Our local breast cancer service run a family clinic for women with immediate family members of breast cancer patients.

My DSis was diagnosed at 34 and I had screening from my lat 30s. DSis didn’t have the BRCA gene. I did develop post menopausal BC but it was just seen as coincidence since our overall chance of being diagnosed is 1 in 7. Being a woman makes the risk quite high even without the gene.

Mine developed after starting HRT, I had 3 yearly mammograms from 38- 57 and started HRT after my mammogram at 53 which was clear.

There is a known slight increase in breast cancer as a result of taking HRT, as a breast cancer sufferer you just tend to meet them all on support sites for those of us with breast cancer.

Well theoretically they could find out, but thats not how it works for genetic testing in the NHS. All non research labs are set up to do it via a blood sample, which is a slightly different process than via a tissue sample (from a biopsy)

No. However if your mum only developed breast cancer at 80 they will not have tested her for it as the concern about BRCA is aggressive cancers, including breast, in young people.

If your mum's cousins are a similar age at first diagnosis they could also be ruled out as a cause of concern.
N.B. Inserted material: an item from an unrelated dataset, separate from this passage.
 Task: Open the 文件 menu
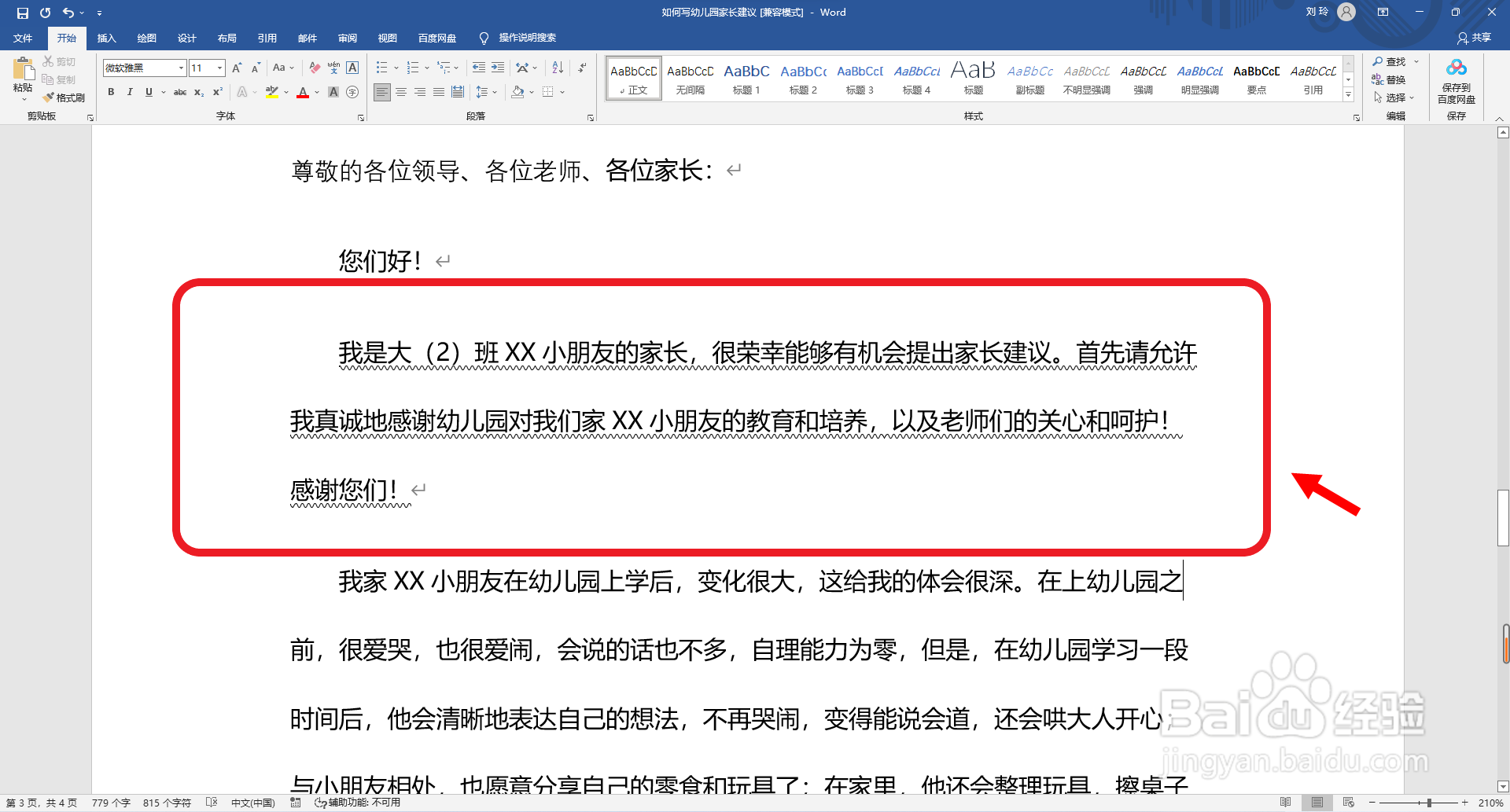23,38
A different way to find out is private pay genetic testing. Additionally, I did a 23&me test and bought the medical screening add-on. BRCA was one of many tests screened for.
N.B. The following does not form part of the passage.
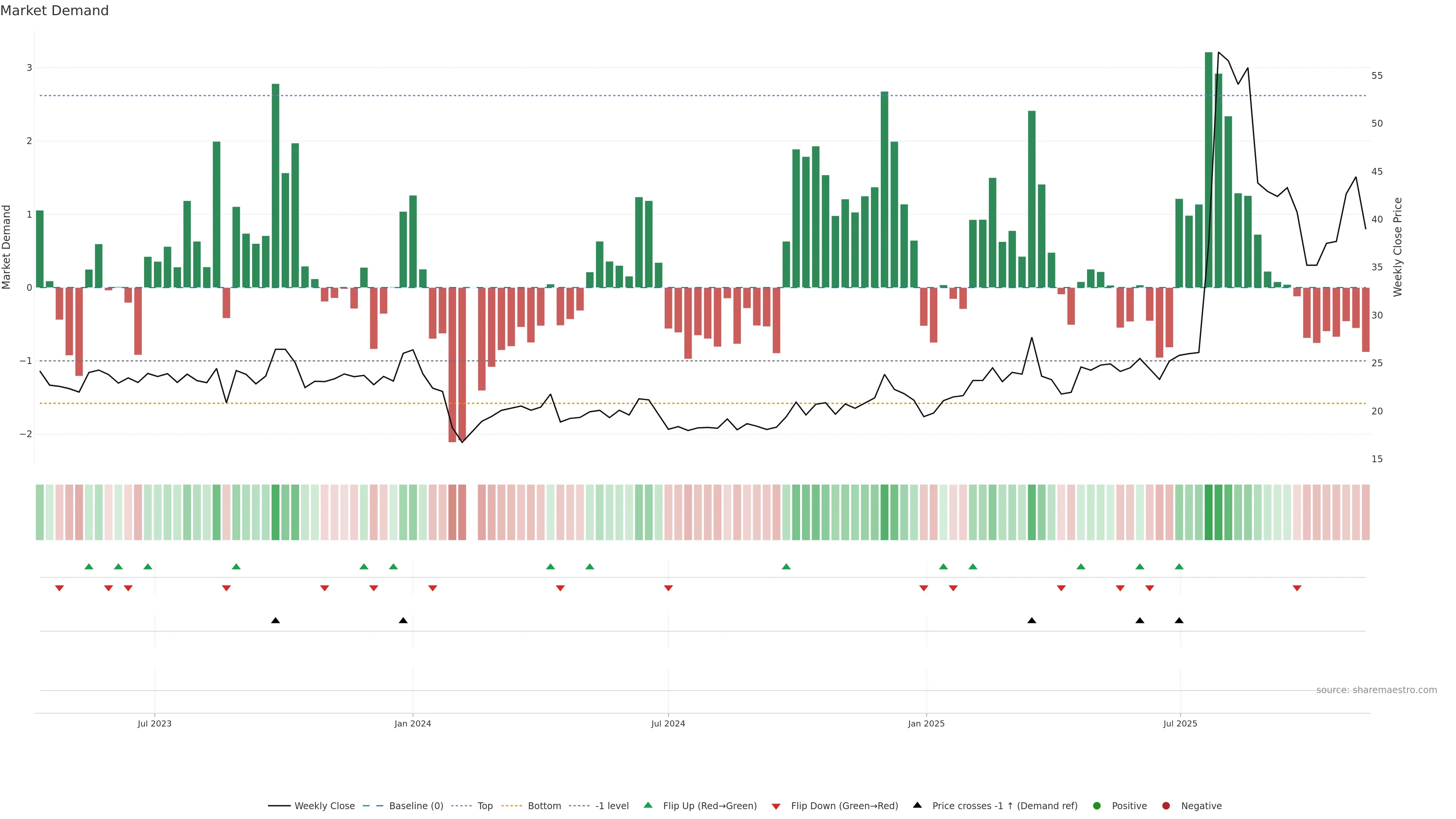Click the Weekly Close legend line icon
Image resolution: width=1456 pixels, height=819 pixels.
(279, 806)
I have the Brca for both breast and ovarian. I had blood tests to confirm mine. Was over 12 years ago or more. Went through my GP who referred me to a genetics clinic. Mother and maternal grandmother and great grandmother had breast cancer at some point and two died of ovarian in 40s. I had my ovaries out in my 40s and have yearly MRI scans and mamograms since my 40s too. Mid 50s now. Was not allowed HRT. I know I got an appointment quite quick but it was just before Angelina Jolene talked about it and I know a lot of people asked to be refereed then and a big waiting list. I would speak to your Gp.

Just so you know, 23andMe only looks for a number of specific BRCA1/2 variants found in Ashkenazi Jewish and certain other populations (it’s in their small print but hard to find among lots of small print). It is also frequently wrong, since they use a technology that is very unreliable. No one should ever take a 23AndMe as reassurance they don’t have a genetic predisposition to breast and ovarian cancer.
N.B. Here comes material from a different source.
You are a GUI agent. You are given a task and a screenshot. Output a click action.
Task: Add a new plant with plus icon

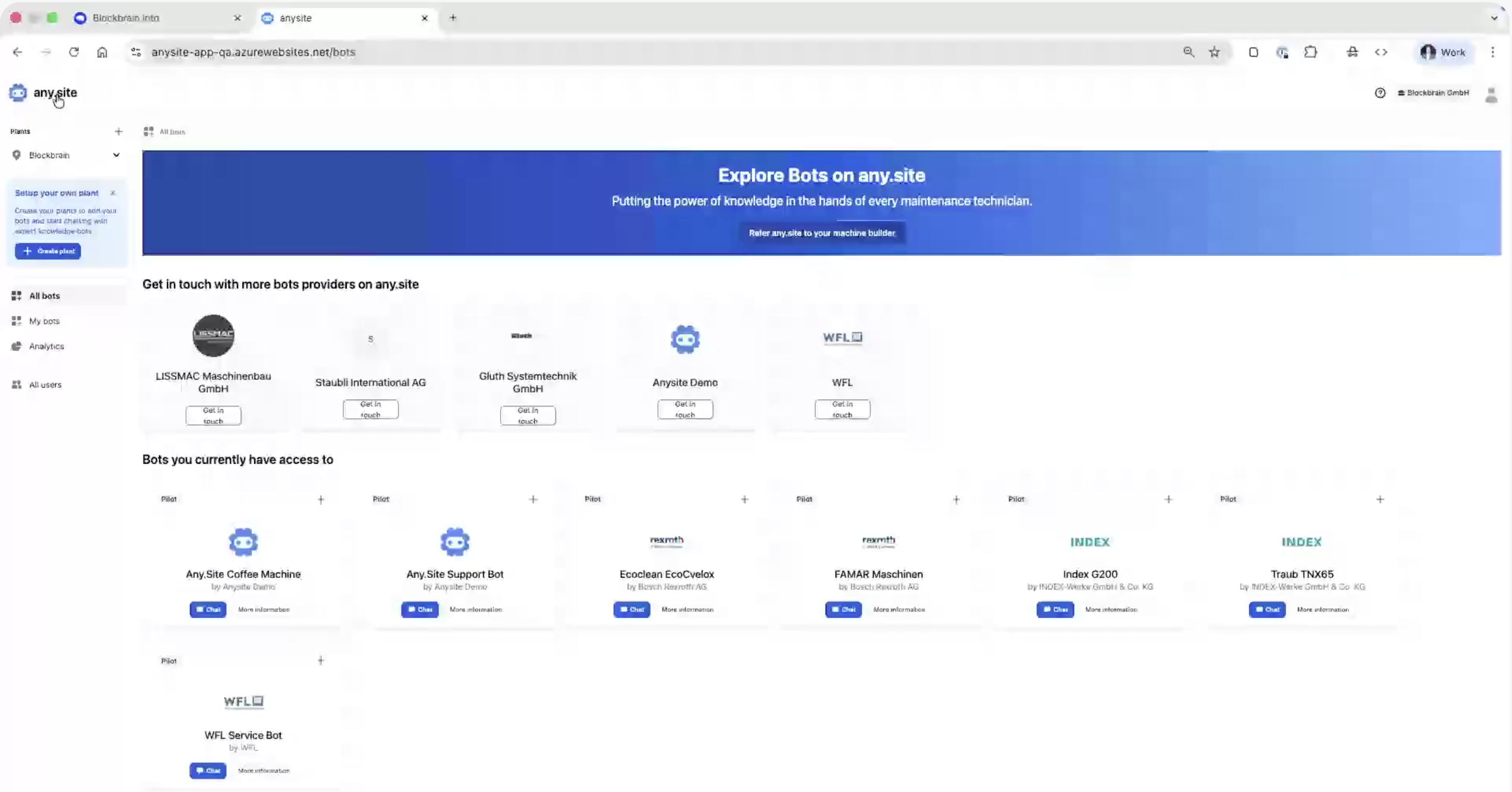118,131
With respect to testing unaffected relatives in general. We all have millions of genetic variants and most of them do us no harm. It is far far better to test the affected relative as there are tens of thousands of possible variants in the BRCA genes and the interpretation is very complex- in someone who doesn’t have breast or ovarian cancer it becomes almost impossible (unless the lab know what variant caused the cancer in an affected relative and are then able to test for that exact variant). Whether in the nhs or private setting, advice would always be that their affected relative be tested. The only time it might be done is if the family history is very suggestive but all affected relatives are deceased, but even then it is heavily caveated.

Just adding that in case anyone reading thinks 23AndMe is a shortcut to reassurance.

@Anothershittydayinparadise it may be that what your clinicians mean is that breast tumour tissue will have hormone receptor testing and particular results can be suggestive of a genetic cause, which may mean genetic testing is carried out on the tissue and then potentially the blood. Age 81 as others have said is not an age suggestive of an underlying cause and in the vast majority of cases wouldn’t meet the threshold for genetic testing. Since they have asked you to find out, you can just ask your mum’s team if there was any suggestion of a genetic cause in your mum’s tumour and explain why you are asking. I suspect they will be able to reassure.

I hope you get your symptoms sorted out and your mum is ok.